Pesawat merapat ke Bandara
Haji Raja Abdul Aziz dengan bangunannya yang khas, berupa tenda-tenda raksasa.
Bandara Haji kini dimanfaatkan juga untuk jemaah umrah karena padatnya bandara
international. Sore itu saja ada beberapa maskapai penerbangan yang parkir di
bandara tersebut.
Kebijakan pemerintah Arab
Saudi menerima jemaah umrah di terminal haji yang khas. Proses sangat cepat
tidak seperti biasanya. Kami meninggalkan bandara sekitar magrib. Kami lantas
menuju Madinah dengan bus.
Jemaah Asbihu-NU yang
berangkat tanggal 26 Maret lalu adalah 31 jemaah asal Purwokerto dan sembilan
orang asal Jakarta. Sebanyak 25 jemaah wanita dan 15 jemaah laki-laki. Karena
jumlah jemaah semacam itu akhirnya agak sedikit menyulitkan pembagian kamar.
Namun, atas kebijakan H. Mahrus, kepala perwakilan Asbihu-NU Madinah, semua
teratasi. Apalagi Hotel Al-Majidi yang menjadi tempat kami di Madinah persis
bersebelahan dengan masjid. Kami bukan jendela langsung terlihat masjid.
Selama di Madinah jemaah
sangat senang dan bahagia mendapat tempat yang tak disangka.
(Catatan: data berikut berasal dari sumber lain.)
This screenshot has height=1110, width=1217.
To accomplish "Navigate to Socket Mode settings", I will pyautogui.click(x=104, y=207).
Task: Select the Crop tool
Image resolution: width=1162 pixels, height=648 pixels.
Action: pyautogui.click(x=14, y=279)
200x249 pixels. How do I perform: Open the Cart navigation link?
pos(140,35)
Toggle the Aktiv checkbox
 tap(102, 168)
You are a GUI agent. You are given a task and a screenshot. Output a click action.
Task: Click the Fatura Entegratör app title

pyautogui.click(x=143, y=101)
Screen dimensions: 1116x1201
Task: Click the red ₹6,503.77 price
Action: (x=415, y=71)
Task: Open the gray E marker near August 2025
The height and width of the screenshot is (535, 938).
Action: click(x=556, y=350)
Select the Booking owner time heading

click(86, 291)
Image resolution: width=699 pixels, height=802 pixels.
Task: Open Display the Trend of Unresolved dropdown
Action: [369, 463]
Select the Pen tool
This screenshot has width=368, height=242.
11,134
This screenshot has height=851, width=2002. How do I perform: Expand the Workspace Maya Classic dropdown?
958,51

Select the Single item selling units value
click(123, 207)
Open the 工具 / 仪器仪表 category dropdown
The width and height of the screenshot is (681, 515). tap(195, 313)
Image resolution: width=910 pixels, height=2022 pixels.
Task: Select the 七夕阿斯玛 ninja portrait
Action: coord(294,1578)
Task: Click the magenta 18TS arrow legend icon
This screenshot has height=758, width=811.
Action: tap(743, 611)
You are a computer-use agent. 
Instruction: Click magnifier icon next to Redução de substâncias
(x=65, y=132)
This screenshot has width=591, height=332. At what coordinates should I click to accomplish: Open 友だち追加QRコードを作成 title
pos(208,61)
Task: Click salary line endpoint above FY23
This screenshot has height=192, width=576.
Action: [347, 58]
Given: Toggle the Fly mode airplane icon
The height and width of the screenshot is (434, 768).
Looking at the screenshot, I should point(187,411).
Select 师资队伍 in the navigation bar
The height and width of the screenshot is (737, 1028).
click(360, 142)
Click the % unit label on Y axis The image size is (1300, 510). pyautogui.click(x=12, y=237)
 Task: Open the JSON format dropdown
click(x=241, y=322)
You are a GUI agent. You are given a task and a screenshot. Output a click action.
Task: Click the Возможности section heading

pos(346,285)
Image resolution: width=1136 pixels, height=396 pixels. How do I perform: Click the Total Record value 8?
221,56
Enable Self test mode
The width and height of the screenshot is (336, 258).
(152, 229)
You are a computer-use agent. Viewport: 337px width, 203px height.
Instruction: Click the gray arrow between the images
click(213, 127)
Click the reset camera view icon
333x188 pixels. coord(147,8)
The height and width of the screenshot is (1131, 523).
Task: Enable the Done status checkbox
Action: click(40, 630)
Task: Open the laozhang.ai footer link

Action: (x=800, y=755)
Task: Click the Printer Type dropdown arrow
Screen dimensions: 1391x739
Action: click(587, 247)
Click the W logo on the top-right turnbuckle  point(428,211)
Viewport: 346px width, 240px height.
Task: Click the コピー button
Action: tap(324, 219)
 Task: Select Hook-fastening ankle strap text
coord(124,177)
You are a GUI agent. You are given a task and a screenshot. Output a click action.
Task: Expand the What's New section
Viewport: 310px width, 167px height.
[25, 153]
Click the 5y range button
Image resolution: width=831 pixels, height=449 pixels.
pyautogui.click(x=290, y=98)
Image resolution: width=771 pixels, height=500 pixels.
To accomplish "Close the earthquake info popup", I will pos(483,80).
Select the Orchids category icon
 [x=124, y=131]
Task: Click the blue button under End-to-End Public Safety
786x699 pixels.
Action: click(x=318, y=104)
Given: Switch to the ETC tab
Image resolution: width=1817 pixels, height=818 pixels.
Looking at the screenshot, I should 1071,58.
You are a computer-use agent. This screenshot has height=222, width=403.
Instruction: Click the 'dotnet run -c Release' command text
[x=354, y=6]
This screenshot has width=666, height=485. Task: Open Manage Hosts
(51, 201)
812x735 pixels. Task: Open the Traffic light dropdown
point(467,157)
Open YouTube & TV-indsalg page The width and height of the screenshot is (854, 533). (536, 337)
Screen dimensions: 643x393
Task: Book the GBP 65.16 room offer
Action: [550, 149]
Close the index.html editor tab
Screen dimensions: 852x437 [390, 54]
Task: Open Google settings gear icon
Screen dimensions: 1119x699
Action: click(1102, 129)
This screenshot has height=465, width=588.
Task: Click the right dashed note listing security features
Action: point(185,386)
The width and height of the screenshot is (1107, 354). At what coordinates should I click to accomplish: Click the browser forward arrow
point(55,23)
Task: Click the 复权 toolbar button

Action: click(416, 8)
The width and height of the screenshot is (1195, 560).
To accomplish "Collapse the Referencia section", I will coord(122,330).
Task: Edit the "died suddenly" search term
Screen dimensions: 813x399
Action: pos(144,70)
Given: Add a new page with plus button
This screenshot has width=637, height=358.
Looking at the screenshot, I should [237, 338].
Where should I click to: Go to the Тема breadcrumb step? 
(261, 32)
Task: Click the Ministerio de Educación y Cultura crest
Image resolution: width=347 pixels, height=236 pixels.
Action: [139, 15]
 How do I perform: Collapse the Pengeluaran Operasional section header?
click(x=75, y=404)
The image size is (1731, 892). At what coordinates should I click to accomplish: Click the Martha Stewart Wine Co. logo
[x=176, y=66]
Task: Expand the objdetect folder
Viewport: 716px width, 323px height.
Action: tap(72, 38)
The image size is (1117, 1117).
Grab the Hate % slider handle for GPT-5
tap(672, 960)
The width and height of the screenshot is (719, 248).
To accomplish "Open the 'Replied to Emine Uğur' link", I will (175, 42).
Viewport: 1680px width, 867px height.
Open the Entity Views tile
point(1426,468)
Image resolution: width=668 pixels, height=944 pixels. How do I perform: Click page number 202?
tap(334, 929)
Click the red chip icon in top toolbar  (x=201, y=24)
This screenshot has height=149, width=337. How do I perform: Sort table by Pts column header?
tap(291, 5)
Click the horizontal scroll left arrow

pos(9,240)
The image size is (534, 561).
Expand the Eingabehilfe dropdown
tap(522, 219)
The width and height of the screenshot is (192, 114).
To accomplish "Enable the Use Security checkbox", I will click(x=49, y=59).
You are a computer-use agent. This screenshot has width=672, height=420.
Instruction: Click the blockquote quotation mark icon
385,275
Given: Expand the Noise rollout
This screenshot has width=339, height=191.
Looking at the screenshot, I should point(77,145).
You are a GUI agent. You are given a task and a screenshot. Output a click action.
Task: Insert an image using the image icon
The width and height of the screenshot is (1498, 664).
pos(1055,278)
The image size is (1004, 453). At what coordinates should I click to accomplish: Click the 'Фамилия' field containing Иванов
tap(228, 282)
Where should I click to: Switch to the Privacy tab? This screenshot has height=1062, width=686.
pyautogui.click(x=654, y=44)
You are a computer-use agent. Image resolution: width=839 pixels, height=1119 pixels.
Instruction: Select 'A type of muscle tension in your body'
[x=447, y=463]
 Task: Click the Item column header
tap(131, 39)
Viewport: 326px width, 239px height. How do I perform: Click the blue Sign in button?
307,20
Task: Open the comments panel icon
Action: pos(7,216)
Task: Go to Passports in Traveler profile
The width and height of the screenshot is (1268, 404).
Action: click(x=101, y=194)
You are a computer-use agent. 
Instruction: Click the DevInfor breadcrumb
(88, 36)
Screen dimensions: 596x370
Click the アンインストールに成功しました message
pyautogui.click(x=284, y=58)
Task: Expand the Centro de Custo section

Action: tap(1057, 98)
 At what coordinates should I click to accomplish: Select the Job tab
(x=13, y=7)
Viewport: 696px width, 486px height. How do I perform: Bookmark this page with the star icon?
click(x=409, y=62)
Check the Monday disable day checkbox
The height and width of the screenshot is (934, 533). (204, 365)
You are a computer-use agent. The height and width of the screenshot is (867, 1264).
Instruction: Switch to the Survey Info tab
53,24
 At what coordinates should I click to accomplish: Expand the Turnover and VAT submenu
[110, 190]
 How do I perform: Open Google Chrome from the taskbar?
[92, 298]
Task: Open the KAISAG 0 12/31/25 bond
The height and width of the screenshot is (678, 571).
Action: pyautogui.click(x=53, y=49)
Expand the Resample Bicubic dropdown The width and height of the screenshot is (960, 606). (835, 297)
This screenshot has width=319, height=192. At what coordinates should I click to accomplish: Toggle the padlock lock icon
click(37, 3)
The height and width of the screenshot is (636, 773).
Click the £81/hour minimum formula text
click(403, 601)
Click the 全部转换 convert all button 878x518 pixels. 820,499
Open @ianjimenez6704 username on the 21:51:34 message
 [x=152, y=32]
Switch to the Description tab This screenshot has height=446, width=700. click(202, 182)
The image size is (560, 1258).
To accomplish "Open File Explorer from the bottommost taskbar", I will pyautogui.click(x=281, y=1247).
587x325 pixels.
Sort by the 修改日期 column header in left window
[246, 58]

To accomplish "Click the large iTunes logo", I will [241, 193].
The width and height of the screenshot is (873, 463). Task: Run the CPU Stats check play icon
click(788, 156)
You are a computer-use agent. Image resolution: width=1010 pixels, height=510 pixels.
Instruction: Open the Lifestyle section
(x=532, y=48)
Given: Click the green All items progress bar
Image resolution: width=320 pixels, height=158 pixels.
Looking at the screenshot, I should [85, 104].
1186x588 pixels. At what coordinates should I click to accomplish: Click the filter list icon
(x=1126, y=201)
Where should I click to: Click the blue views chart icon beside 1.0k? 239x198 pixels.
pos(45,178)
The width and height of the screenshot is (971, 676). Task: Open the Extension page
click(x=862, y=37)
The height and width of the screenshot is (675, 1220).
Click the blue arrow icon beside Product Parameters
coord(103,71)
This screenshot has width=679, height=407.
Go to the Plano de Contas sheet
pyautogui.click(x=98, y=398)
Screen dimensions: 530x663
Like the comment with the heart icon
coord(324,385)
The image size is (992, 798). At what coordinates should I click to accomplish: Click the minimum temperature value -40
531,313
Makanan juga cukup
sesuai dengan selera kami. Jemaah hampir bisa dikatakan banyak menghabiskan
waktu di masjid untuk ibadah dan ziarah ke makam Rasulullah.
Hari ketiga kami lakukan
untuk berziarah ke padang dan gunung Uhud, masjid Quba, masjid Qiblatain,
Khandaq, dan lain sebagainya. Sayangnya, supir bus lebih suka mengarahkan bus
ke kebun korma mengharap jemaah belanja. Padahal, harga di situ sangat mahal
bisa disebut dua kali lipat dibanding di kota sendiri. Tapi, apa boleh buat,
banyak jemaah yang terjebak keburu membeli oleh-oleh yang mahal. Memang,
untungnya di seini kita bebasn makan apa saja yang dijual serta disuguh teh
hangat.
Cuaca panas membuat kami tak
banyakkeluyar untuk menikmati Uhud selain salat di Masjid Quba. Apalagi banyak
jemaah yang sudah cukup berusia. Sehingga dengan alasan membuiru salat lohor di
masjid Nabawi beberapa paket wisata hanya bisa dilihat dari dekat tidak
berhenti.
Perluasan Masjid Nabawi yang
seperti diisyaratkan Raja Abdullah agar menampung sekitar 1,6 juta jemaah itu,
belum terlihat. Raja meminta agar pembangunan itu berlangsung dua tahun.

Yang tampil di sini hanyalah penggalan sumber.